# Your task
The analysis of deprivation scores in England below names the score variables whose histograms appear to have exponential distributions. List all of them.

# Selected excerpt
--

For this analysis, I will be looking at how different measures of deprivation (Education, Income, Employment and Crime) contribute to the overall Deprivation Score of different areas in England (Lower layer Super Output Areas – LSOA, (1)) used in a government report which examined deprivation in the UK in 2010. I will also look at differences within and between the scores of different regions in England (Government Office Regions – GOR, (2)). The data and supporting documents are available here, with several caveats concerning the use of the data here.
Obviously, as a governmental analysis, the method of calculating the scores for the Indices of Deprivation was cleverly done, although very tedious. Needless to say, the higher the score for each indicator, the more deprivation of that type present in the area. This is slightly counter-intuitive for positively themed indicators such as Income, where a higher number is traditionally associated with a better outcome. For example, an area with a Crime Deprivation Score of 1.5 would rank as more deprived than an area with a Crime Deprivation Score of -0.7.
I only used data for overall Deprivation, Crime, Education, Employment and Income scores in order to keep my first analysis at a manageable size. For this analysis, I will be treating Deprivation as the response variable and Education, Crime, Employment and Income and the explanatory variables. The descriptive statistics for the Score columns are shown below:
|DEPRIVATION SCORE||CRIME SCORE||EDUCATION SCORE||EMP SCORE||INCOME SCORE|
|mean||2.093 x10^-10||-8.189 x 10^-10||21.691||0.101||0.147|
This table should give you an idea of how each measure differs in range of values and the spread of those values. Deprivation and Crime appear to have plausible values in the range -4 to +4, whereas Education, Employment and Income all take positive values. Employment and Income look to be on a scale of 0 to 1 whilst Education appears to contain values from 0 to 100.
So, after getting an idea of the shape of the variables, my next step is to look at how they relate to each other. I plotted the Score variables against each other on a Seaborn Pairplot to get an initial idea of any correlations:
This plot shows a scatterplot of each score variable against every other variable to give an idea of correlation. A histogram of each variable is shown on the diagonal and displays that variable’s distribution which was hinted at in the summary statistics. Deprivation and Crime look to be relatively normally distributed, whereas Education, Employment and Income seem to have exponential distributions.
Unsurprisingly, Income and Employment correlate strongly and there is fairly clear evidence of correlation between Deprivation Score and the rest of the explanatory variables. Looking at these correlations in more detail may provide more information about their relationship. There is a great deal of overplotting here; with over 32000 observations this isn’t surprising, however a plot which gives some information as to the density of the plotted points would definitely be helpful.
The plots below (Seaborn Joinplots (kind=’hex’) for those interested) give us a better idea of how densely packed the observations are. These plots also give a measure of how strong the correlation is between each different explanatory variable and Deprivation Score through the ‘pearsonr’ coefficient. A pearsonr coefficient of 1 means that two variables are perfectly positively correlated, 0 is no correlation and -1 is a perfect negative correlation.

--

# Information provided
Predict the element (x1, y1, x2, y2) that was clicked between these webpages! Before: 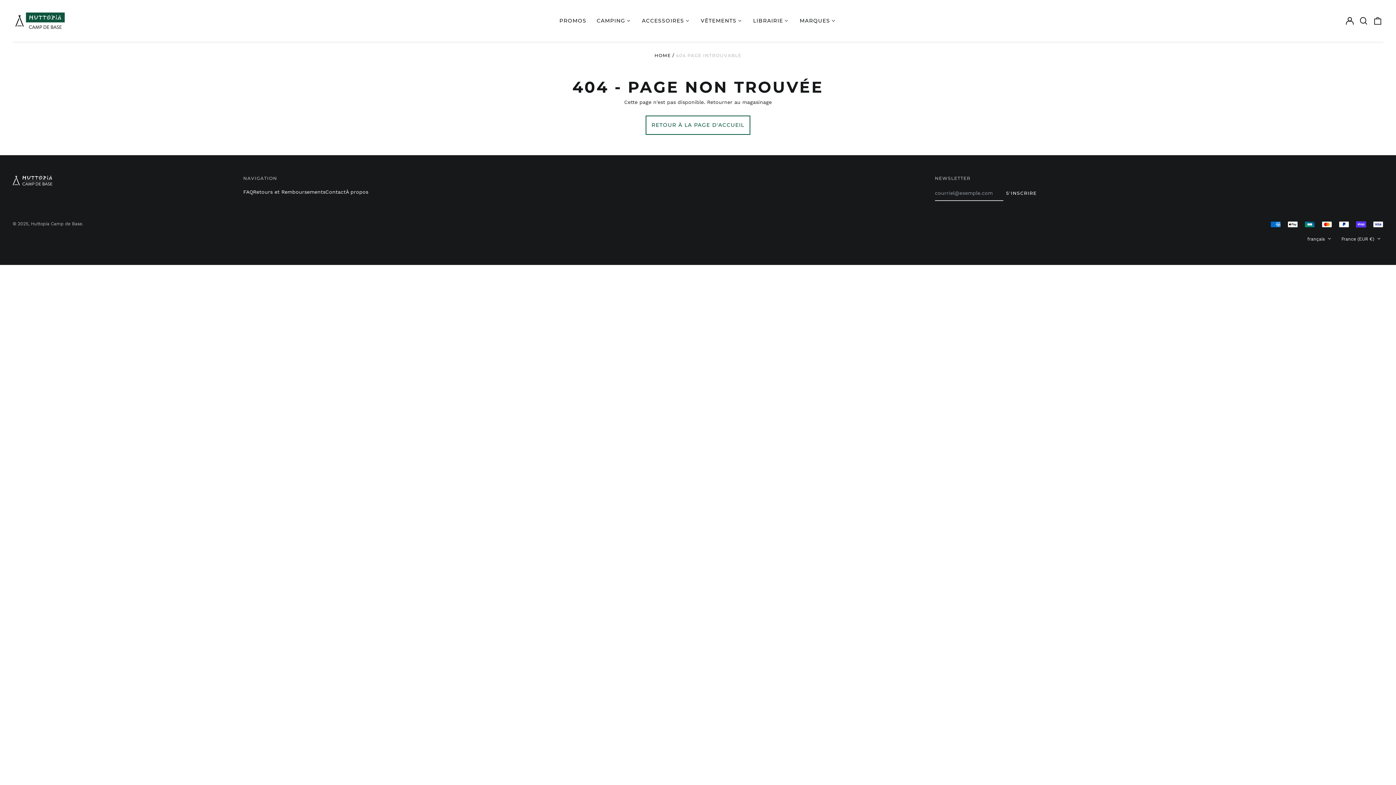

--

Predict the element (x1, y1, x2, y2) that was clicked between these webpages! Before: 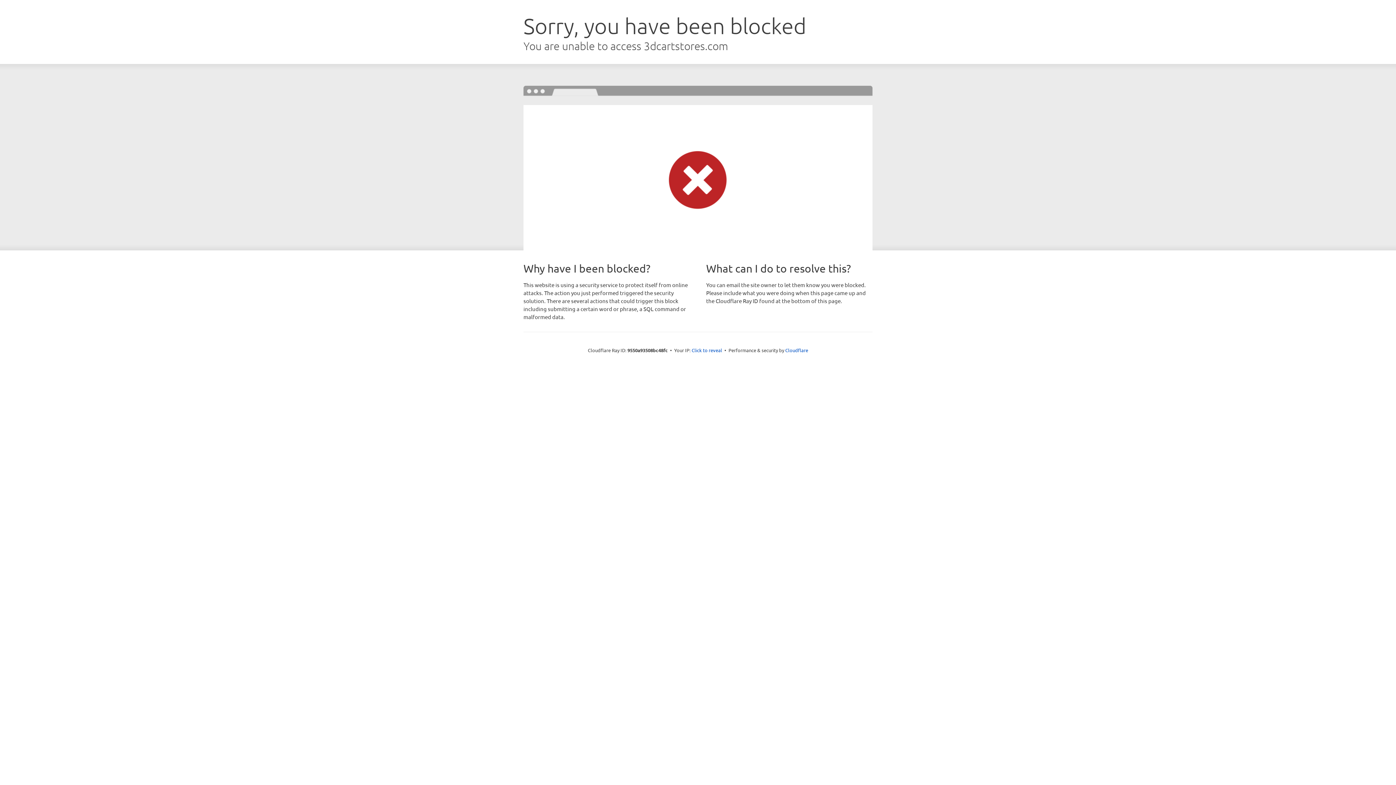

--

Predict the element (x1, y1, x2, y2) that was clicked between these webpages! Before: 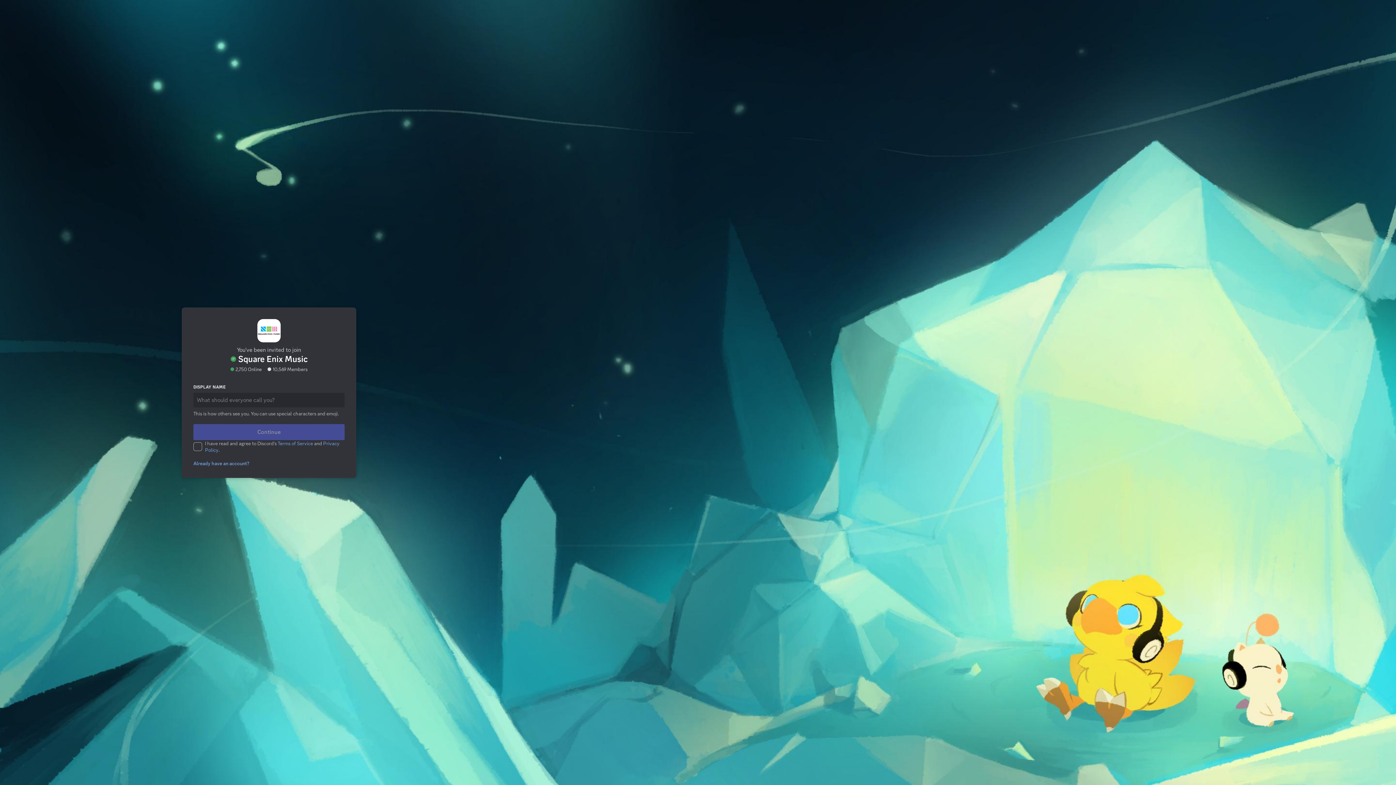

--

# Task result
Education, Employment and Income